[Data to examine — start]
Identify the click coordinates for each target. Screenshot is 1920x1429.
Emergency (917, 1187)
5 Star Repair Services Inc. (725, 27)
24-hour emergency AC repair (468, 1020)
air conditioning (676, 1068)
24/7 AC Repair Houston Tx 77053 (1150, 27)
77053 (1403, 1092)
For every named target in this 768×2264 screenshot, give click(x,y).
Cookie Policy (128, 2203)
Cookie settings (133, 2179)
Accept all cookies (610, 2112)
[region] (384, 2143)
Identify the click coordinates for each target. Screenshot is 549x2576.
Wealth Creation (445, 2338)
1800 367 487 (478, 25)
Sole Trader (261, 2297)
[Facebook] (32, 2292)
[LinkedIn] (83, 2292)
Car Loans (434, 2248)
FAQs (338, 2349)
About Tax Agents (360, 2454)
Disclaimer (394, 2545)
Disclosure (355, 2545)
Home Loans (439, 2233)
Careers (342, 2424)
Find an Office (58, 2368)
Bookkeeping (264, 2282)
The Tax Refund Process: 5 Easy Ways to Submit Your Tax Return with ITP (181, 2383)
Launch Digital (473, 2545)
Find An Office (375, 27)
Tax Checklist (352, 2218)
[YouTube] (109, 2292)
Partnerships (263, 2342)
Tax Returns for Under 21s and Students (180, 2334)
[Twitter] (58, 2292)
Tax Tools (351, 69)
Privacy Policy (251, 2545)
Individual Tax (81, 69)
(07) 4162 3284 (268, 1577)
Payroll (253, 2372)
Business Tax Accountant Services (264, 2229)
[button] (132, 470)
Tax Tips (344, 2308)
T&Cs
[Data to examine — finish]
#### Directions for this task:
Copy, without any change, the run of lines from the one with "[Twitter] (58, 2292)" through the end of the entries above.

#### Result for this exercise:
[Twitter] (58, 2292)
Tax Tools (351, 69)
Privacy Policy (251, 2545)
Individual Tax (81, 69)
(07) 4162 3284 (268, 1577)
Payroll (253, 2372)
Business Tax Accountant Services (264, 2229)
[button] (132, 470)
Tax Tips (344, 2308)
T&Cs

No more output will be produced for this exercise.